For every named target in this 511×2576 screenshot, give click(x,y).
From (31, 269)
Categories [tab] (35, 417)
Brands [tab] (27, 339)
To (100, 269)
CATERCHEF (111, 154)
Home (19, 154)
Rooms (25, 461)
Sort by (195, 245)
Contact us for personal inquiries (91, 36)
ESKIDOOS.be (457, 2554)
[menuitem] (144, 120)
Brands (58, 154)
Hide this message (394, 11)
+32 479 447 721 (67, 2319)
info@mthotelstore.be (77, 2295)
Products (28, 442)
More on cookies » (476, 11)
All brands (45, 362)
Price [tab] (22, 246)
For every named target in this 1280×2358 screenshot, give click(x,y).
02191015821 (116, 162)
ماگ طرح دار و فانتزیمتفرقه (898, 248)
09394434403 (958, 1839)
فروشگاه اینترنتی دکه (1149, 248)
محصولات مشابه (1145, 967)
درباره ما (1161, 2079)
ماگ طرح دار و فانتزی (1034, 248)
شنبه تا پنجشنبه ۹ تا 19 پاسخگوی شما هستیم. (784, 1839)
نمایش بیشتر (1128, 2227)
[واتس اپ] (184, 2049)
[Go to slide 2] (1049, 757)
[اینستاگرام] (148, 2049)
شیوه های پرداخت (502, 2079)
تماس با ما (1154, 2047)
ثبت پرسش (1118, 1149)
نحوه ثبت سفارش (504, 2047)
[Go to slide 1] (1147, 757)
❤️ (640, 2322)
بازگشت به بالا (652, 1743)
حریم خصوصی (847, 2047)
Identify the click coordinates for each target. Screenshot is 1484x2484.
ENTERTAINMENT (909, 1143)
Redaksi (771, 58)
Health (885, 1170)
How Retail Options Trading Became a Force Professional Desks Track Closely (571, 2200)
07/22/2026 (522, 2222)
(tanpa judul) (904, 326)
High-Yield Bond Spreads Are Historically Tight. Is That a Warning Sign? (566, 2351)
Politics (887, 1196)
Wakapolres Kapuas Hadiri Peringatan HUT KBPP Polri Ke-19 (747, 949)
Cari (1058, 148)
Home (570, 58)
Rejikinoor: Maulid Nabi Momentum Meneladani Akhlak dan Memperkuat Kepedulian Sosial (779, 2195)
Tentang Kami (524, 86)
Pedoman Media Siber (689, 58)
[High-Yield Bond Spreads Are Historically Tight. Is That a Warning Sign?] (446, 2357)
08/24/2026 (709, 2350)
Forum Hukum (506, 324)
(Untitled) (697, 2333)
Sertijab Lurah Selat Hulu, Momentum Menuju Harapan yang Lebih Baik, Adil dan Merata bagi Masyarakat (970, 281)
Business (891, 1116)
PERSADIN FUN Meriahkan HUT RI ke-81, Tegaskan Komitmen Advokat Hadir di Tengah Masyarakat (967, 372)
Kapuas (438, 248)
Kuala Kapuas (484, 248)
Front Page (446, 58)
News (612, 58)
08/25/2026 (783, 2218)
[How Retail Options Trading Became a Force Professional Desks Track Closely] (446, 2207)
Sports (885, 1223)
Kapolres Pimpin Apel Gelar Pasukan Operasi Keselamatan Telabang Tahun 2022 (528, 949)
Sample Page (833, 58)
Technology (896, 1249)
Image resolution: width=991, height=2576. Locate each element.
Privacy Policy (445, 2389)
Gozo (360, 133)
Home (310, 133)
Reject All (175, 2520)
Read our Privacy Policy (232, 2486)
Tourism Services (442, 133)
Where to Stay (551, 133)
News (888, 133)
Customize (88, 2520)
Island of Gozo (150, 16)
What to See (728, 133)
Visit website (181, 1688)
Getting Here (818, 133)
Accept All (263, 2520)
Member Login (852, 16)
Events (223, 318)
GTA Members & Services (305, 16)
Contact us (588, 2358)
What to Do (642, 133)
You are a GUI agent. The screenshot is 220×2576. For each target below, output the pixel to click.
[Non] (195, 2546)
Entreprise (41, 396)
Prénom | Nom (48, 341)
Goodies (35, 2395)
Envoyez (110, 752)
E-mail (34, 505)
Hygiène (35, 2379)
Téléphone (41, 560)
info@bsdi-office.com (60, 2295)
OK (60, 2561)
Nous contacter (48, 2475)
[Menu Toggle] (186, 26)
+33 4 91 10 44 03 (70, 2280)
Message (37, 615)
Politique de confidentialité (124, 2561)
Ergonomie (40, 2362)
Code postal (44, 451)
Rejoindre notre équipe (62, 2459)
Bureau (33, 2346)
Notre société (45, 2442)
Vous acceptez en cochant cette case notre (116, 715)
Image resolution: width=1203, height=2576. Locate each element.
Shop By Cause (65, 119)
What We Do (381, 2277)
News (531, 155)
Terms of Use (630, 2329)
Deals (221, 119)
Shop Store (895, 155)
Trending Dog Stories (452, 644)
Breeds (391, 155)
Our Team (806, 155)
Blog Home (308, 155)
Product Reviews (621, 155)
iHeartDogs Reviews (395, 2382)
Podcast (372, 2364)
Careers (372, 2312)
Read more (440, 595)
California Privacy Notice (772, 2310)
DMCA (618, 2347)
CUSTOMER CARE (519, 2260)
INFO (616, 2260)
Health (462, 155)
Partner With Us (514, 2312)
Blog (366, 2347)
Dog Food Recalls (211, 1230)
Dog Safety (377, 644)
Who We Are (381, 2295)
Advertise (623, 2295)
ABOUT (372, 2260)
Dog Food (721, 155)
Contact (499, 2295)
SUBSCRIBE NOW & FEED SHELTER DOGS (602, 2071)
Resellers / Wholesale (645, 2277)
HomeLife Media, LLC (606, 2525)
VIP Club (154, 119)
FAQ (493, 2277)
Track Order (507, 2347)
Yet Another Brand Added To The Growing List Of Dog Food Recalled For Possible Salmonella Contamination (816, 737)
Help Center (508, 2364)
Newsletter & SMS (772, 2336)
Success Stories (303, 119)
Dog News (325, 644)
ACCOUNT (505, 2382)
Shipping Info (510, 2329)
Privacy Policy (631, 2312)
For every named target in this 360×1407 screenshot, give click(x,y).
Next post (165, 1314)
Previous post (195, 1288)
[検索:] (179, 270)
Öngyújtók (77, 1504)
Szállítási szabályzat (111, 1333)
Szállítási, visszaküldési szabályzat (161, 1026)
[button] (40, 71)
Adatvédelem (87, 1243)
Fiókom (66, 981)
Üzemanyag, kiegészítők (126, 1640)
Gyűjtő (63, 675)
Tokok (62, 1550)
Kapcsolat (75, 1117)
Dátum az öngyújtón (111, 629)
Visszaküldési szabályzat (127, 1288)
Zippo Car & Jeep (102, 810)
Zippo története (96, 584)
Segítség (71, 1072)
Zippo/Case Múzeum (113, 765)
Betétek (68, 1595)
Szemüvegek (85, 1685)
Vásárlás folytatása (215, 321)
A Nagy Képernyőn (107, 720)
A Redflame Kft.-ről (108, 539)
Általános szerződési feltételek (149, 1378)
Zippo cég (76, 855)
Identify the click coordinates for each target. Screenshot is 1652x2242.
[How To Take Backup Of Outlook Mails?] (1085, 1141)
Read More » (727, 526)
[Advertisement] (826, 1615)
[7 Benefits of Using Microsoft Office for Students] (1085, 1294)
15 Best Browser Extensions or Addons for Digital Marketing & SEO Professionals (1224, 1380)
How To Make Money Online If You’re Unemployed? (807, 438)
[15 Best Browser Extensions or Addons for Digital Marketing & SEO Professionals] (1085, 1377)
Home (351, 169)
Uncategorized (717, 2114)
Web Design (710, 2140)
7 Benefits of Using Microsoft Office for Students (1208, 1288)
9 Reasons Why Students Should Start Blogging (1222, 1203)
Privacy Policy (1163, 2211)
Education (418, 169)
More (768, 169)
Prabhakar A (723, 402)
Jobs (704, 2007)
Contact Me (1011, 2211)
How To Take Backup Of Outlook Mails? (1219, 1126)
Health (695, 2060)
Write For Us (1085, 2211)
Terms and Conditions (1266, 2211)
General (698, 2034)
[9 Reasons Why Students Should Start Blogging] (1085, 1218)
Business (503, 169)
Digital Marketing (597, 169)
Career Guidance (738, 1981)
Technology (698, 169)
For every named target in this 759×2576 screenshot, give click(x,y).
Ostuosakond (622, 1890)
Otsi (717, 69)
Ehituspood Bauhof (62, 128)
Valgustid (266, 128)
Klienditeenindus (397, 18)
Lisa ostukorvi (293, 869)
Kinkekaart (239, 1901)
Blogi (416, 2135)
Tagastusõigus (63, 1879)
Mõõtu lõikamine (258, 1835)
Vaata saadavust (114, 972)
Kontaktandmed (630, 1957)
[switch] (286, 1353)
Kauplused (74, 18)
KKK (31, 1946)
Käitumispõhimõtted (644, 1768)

Assignment: Would you count the lines in the entries that hold "Szállítási" and reply with only the count?

Task result: 2